* What to produce
Filter this material down to the lines that contain the string "title", and return those lines.

• • •

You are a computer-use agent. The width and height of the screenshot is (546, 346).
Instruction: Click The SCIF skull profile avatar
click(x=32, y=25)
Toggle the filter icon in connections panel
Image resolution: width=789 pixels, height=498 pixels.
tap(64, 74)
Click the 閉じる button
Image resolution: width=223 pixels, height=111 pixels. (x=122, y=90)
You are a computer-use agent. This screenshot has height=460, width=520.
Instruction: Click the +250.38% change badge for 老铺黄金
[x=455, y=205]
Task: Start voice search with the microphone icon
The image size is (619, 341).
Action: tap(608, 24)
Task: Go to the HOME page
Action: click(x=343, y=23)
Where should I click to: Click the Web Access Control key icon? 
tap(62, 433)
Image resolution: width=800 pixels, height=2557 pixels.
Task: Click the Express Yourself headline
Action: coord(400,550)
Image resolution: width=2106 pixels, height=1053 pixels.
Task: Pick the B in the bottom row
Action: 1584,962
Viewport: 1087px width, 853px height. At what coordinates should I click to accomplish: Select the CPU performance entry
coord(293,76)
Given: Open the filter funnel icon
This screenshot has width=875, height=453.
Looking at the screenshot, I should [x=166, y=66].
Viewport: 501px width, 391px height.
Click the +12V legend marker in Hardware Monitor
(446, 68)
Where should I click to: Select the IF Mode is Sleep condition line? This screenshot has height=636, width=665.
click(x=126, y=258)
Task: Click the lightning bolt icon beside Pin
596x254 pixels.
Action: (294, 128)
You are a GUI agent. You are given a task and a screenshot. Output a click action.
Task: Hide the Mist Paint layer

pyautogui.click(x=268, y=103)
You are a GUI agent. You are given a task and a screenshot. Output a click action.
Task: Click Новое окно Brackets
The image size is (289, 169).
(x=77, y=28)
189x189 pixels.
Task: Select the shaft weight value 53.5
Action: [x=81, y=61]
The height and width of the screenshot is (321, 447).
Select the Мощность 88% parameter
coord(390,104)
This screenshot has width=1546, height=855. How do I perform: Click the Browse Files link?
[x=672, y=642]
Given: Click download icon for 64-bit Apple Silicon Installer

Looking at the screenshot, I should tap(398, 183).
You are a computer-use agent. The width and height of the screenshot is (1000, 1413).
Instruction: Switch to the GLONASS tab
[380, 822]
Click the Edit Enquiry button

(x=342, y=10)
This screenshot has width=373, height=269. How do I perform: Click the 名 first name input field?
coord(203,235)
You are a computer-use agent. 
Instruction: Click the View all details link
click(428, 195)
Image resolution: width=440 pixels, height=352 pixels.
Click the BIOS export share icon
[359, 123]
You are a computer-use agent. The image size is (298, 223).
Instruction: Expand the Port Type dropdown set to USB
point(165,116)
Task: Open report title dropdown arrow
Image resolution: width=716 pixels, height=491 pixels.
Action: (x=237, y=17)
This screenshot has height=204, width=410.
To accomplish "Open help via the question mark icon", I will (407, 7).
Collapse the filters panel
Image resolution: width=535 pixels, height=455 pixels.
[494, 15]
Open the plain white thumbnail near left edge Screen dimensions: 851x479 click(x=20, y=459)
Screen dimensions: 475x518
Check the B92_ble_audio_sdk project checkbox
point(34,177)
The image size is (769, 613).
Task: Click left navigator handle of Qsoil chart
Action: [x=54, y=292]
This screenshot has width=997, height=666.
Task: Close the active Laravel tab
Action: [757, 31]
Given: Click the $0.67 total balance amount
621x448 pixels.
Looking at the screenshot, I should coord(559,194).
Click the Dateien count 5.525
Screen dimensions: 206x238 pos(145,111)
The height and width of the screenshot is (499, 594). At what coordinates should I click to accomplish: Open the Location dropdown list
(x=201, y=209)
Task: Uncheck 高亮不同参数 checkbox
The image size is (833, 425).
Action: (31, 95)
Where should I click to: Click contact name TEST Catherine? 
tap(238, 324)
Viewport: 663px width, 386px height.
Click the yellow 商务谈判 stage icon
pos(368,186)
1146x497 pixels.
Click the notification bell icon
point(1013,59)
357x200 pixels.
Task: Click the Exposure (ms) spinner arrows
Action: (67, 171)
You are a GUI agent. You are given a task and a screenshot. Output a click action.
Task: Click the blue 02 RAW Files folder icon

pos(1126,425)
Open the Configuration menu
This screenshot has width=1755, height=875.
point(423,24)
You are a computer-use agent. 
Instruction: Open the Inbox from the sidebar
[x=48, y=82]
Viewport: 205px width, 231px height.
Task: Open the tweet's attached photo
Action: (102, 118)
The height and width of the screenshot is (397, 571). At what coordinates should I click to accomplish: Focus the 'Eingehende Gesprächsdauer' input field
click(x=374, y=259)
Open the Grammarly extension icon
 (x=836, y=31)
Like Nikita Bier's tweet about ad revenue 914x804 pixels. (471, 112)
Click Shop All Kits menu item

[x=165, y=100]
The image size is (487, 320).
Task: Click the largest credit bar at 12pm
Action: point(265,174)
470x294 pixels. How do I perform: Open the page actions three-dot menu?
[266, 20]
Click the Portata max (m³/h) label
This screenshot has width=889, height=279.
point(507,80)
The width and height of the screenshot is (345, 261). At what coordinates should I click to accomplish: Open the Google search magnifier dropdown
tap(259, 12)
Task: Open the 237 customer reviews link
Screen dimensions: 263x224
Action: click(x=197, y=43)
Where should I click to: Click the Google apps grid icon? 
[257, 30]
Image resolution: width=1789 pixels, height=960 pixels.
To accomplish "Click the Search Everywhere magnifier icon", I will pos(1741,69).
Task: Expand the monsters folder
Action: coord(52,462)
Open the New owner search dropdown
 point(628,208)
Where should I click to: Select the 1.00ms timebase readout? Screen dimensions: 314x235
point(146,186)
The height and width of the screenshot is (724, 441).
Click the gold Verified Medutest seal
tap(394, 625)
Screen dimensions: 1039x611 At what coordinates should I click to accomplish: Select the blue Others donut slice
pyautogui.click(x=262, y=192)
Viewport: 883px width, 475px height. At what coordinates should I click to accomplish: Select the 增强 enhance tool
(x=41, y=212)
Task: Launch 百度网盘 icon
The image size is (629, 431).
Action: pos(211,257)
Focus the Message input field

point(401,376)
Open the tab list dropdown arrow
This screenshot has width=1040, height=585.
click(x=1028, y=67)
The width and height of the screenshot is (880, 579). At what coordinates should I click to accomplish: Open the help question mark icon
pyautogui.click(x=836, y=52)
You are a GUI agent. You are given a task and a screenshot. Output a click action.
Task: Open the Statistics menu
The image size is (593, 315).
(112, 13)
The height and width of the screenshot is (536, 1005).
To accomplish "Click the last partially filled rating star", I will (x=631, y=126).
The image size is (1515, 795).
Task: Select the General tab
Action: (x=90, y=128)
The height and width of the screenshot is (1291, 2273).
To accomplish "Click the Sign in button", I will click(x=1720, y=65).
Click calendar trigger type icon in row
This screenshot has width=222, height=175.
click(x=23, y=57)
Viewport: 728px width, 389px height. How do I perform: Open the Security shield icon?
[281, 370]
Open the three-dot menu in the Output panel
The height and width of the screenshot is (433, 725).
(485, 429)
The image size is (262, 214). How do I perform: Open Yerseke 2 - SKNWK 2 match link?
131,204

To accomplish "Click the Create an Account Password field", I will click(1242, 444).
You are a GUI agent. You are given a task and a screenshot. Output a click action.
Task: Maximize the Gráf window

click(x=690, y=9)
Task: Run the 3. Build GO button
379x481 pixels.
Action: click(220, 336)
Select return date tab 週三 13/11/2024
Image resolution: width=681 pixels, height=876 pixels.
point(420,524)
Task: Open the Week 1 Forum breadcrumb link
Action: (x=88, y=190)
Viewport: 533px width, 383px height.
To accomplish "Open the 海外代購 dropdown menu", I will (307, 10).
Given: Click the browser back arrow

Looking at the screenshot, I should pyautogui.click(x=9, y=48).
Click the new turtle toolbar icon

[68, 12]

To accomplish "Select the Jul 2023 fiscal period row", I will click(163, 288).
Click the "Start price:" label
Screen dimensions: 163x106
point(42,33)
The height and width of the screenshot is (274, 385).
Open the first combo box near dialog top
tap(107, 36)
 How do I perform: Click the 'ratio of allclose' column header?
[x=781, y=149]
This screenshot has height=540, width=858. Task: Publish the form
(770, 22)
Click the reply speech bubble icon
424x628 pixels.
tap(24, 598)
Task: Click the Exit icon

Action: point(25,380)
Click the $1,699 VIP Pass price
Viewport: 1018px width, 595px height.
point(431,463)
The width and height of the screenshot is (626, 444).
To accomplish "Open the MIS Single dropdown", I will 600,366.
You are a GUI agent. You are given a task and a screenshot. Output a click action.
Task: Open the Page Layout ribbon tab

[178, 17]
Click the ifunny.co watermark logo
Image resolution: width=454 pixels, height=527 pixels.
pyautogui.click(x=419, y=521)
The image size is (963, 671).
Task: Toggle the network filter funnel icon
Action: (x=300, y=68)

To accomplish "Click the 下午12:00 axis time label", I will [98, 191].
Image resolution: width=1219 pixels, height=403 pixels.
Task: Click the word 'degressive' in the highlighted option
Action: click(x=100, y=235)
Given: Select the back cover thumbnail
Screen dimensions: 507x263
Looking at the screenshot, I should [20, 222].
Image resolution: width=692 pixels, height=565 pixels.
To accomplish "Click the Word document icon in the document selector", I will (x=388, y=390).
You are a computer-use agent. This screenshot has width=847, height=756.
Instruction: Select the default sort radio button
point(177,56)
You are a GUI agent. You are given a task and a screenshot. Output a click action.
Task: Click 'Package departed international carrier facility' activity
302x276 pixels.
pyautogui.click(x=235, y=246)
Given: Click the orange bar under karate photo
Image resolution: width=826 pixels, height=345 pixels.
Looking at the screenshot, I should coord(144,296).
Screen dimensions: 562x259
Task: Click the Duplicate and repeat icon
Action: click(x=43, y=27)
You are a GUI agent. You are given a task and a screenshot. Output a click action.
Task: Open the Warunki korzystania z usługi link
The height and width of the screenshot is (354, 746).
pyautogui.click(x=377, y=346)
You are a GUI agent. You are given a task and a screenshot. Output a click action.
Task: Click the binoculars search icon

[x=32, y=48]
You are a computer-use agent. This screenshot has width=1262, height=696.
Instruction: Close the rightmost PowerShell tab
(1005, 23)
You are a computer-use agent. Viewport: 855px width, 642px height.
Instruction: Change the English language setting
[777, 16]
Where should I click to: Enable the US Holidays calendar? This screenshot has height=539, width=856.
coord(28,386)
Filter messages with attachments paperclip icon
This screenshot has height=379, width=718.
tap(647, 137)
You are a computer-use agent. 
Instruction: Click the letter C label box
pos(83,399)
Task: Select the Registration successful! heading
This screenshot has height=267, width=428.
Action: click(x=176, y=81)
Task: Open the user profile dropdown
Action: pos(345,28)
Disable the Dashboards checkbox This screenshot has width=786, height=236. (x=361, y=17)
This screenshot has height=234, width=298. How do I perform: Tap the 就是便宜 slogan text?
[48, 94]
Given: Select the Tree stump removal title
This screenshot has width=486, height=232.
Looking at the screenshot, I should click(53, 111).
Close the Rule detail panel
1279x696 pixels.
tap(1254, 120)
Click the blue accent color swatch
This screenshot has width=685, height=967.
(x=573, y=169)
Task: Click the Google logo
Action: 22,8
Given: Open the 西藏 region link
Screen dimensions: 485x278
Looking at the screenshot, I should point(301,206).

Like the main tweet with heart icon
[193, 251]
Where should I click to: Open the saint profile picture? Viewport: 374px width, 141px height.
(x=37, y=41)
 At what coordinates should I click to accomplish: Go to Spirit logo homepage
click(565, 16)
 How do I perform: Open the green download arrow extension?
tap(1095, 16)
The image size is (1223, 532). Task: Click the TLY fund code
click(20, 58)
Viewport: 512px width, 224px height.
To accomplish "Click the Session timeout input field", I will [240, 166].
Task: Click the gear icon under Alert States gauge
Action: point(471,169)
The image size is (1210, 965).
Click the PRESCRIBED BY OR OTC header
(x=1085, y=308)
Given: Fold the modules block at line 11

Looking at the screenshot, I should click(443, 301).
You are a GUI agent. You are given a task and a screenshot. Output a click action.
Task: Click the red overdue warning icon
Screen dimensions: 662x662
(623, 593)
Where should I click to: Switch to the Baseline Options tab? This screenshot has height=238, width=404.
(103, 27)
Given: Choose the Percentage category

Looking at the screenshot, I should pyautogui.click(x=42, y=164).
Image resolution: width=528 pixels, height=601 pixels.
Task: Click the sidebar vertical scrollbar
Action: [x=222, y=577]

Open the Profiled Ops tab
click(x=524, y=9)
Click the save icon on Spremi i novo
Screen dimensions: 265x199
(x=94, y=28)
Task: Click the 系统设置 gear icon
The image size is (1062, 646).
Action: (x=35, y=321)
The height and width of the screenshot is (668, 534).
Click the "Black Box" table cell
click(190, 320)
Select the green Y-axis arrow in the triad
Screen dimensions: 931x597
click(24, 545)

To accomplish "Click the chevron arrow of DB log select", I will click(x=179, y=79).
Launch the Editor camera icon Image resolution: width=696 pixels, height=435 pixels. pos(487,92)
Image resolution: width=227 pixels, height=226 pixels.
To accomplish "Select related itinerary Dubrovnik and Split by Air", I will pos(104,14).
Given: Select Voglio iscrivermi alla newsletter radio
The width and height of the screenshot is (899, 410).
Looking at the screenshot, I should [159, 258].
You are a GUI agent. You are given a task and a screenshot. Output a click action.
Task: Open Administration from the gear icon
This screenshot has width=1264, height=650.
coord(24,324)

• • •

* Output for this exercise
Task: Open report title dropdown arrow
Given: Select the Tree stump removal title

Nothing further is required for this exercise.